本文 ::
=====

時系列データは過去のデータを解析して将来予測を行いますので、過去のデータなくして成り立ちません。
ここでは、
野菜価格を例題にしていますが、株価などの金融商品でも、また、ビジネスの現場で起こる事例でも同じです。
今回は、
ホウレン草の卸売価格を例題に標本自己相関分析をご紹介しましょう。
自己相関分析によって、ホウレン草価格の循環変動を見る訳です。
表1は、
「平成23年11月下旬、12月上旬・中旬」~「平成26年7月下旬、8月上旬・中旬」のホウレン草価格の抜粋です。
詳しくは、
下記URL(中四国農政局の「主要野菜の入荷量及び卸売価格の見通し)を見て下さい。
http://www.maff.go.jp/chushi/seisan/vegetable/sijyo_mitousi/index.html
表1 ホウレン草価格のデータ
表1 のデータを折れ線グラフにすると図1 の様な変動が見られます。

=====

データ一覧 ::
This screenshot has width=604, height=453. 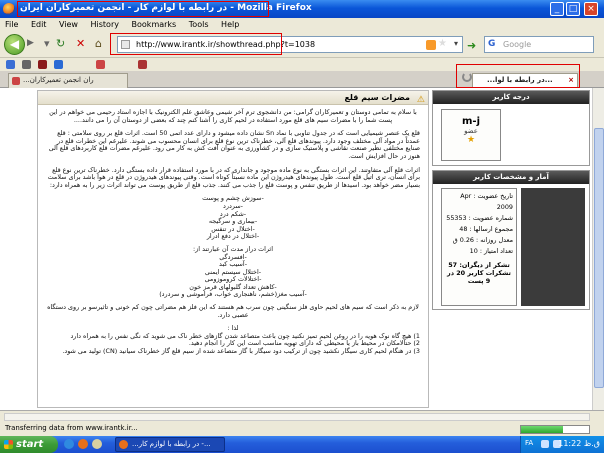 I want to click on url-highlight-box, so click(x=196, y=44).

=====

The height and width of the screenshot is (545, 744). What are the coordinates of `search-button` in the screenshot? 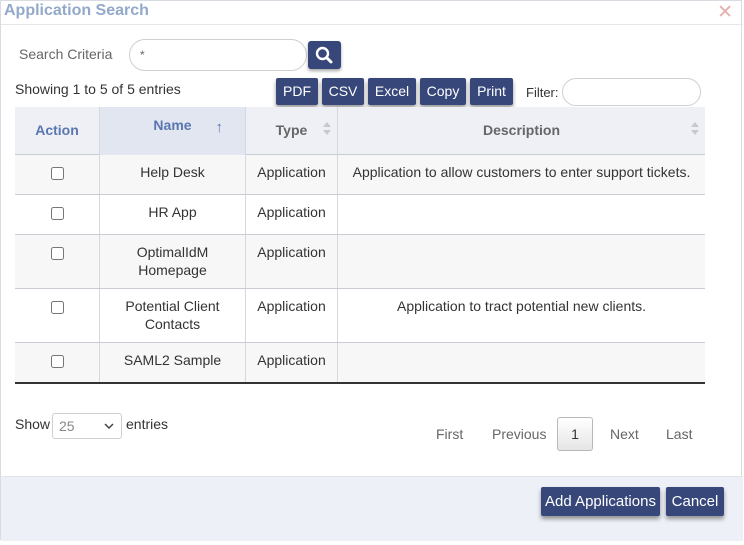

=====

課題 1 ::
本文のうち、「自己相関分析によって、ホウレン草価格の循環変動を見る訳です。」から「表1 のデータを折れ線グラフにすると図1 の様な変動が見られます。」までのすべてを、一字も変えずに返してください。
課題 2 ::
本文では、ホウレン草の卸売価格を例題として、どの分析手法が紹介されていますか。
課題 3 ::
ホウレン草価格の時系列データを扱った本文を、最後の文の後から書き継いでください。

最終回答 1 ::
自己相関分析によって、ホウレン草価格の循環変動を見る訳です。
表1は、
「平成23年11月下旬、12月上旬・中旬」~「平成26年7月下旬、8月上旬・中旬」のホウレン草価格の抜粋です。
詳しくは、
下記URL(中四国農政局の「主要野菜の入荷量及び卸売価格の見通し)を見て下さい。
http://www.maff.go.jp/chushi/seisan/vegetable/sijyo_mitousi/index.html
表1 ホウレン草価格のデータ
表1 のデータを折れ線グラフにすると図1 の様な変動が見られます。

最終回答 2 ::
標本自己相関分析です。

最終回答 3 ::
図1 ホウレン草価格の時系列プロット
図1 の様にホウレン草価格は循環変動(収穫期、夏場)していることが分かります。この循環変動の統計量は自己相関係数で記述します。
一般のデータでは平均値や標準偏差あるいは相関係数をもって、そのデータの特徴を表します。同じ様に、時系列データは、平均値や標準偏差に加えて自己相関係数でその特徴を示します。
このブログを読んで、
あなたの報告書に自己相関を書き加えれば、一目も二目も置かれる事でしょう!
しかし、
その結果の解釈や考察がなされなければ、知ったかぶりになってしましますので、成書などを見て基礎的な知識を得ておいて下さい。
それでは、
表1 のデータについて自己相関分析を行って見ましょう。
ここでは、前号(7) と同じ様にデータ解析環境「R]で行いました。
「R」関数
dat<- read.delim("clipboard", header=T)
head(dat)
acf(dat, type="correlation", lag.max=50, plot=TRUE, main="Spinach price")
実行結果を図2 に示します。
図2 標本自己相関コレログラム
図2 において、縦軸の”ACF” は自己相関係数であり、横軸は”Time Lag” です。
”Time Lag=16,17,18”でマイナス相関を、”Time Lag=34,35,36”でプラス相関となっています。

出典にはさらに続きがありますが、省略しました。